We conclude that the Aglietti procedure of supracondyar femoral osteotomy is a noble method & can be more widely used to achieve correction of valgus deformity of knee in adolescent post-rachetic patients. This small case series has used a simple methodology of assessing the final outcome of the procedure by deformity correction and establishing good functional range of motion of the knee. The aim was to highlight the basic procedure which can be performed easily and does not require a specialized set up and can easily be practiced, with minimal internal stabilization of the osteotomy using bone staples and plaster of paris application, for the correction of the angular deformities of the knee . Not much literature is available on this easy to do procedure and so further evaluation is required to assess it’s efficacy in such deformities.
 
Acknowledgements: I acknowledge the help given by Dr. Manika Agarwal, Ass. Professor (Obs & Gynaecs) , NEIGRIHMS, Shillong in preparing this manuscript.
 
References:
 
1. Coventry MB. Osteotomy about the knee for degenerative and rheumatoid arthritis: indications, operative technique, and results. J Bone Joint Surg 1973;55-A:23.
2. Coventry MB et al. A new geometric knee for total knee arthroplasty. Clin Orthop 1972;83:157.
3. Coventry MB. Osteotomy of the upper portion of the tibia for degenerative arthritis of the knee: a preliminary report. J Bone Joint Surg 1965;47-A:984 .
4. Coventry MB. Upper tibial osteotomy for gonarthrosis: the evolution of the operation in the last 18 years and long term results. Orthop Clin North Am1979;10:191.
5. Coventry MB. Proximal tibial osteotomy. Orthop Rev 1988;17:456.
6. Aglietti P, Stringa G, Buzzi R et al. Correction of valgus knee deformity with a supracondylar V osteotomy.
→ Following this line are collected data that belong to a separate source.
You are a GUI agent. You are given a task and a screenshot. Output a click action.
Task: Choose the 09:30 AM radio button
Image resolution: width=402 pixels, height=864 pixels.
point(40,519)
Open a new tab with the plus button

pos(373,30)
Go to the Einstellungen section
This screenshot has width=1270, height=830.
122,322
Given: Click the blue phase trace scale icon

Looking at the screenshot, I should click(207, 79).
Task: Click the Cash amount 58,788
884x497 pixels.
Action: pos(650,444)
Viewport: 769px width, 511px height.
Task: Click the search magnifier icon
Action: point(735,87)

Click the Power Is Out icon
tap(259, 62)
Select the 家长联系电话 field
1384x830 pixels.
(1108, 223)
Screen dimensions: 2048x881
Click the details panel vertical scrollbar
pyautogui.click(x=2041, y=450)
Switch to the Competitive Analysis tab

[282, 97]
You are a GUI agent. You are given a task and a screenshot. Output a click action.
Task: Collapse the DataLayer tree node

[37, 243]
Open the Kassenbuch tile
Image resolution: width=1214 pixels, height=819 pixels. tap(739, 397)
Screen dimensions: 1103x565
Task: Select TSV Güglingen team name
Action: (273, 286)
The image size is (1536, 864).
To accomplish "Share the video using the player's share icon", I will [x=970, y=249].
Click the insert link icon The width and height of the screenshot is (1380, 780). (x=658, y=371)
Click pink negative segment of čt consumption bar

Clin Orthop 1987;217:214 .
7. McDermott AGP, Finkelstein JA, Farine I et al. Distal femoral varus osteotomy for valgus deformity of the knee. J Bone Joint Surg 1988;70-A:110.
8. Healy WL, Anglen JO, Wasilewski SA, Krackow KA. Distal femoral varus osteotomy. J Bone Joint Surg 1988;70-A:102.
9. Healy WA Jr. Osteotomy about the knee for osteoarthritis. Orthop Rev April 1975;4:37. 10. Debeyre J, Farin P. Technique d’ osteotomie intercondylienne du femur pour corriger les deviations arthrosiques du genou. Ann Chir 1967;21:548.